[Stored data]

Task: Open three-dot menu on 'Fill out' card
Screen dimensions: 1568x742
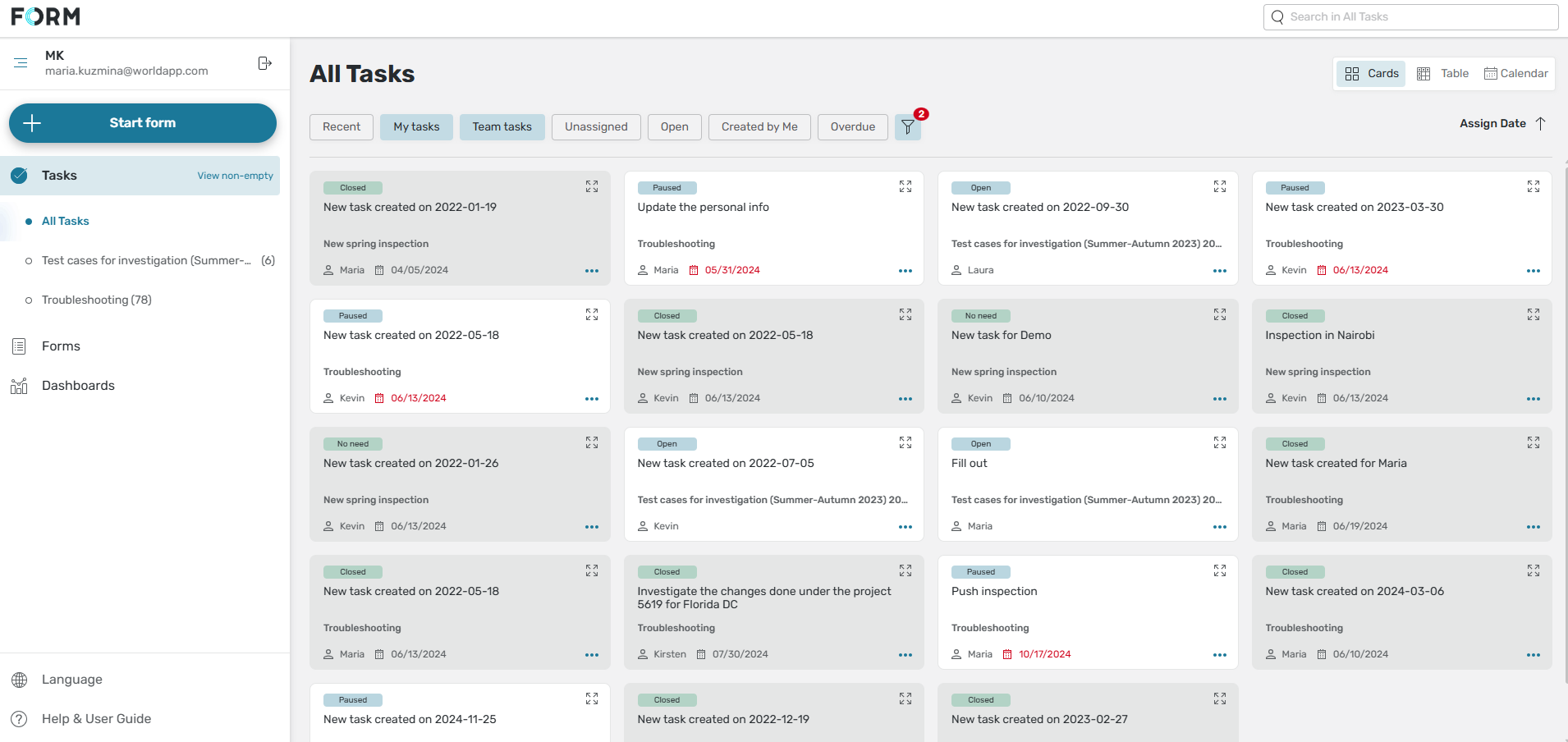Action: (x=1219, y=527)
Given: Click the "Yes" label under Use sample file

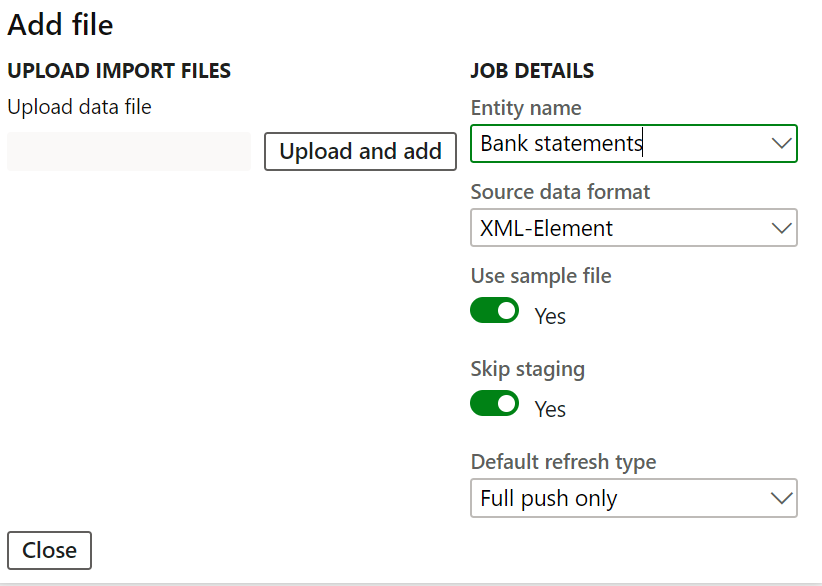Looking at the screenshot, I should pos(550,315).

GOAL OF THE EXERCISE: Repeat the records exactly, without the pictures.

TASK SOLUTION:
Task: Open three-dot menu on 'Fill out' card
Screen dimensions: 1568x742
Action: (x=1219, y=527)
Given: Click the "Yes" label under Use sample file

Looking at the screenshot, I should pos(550,315).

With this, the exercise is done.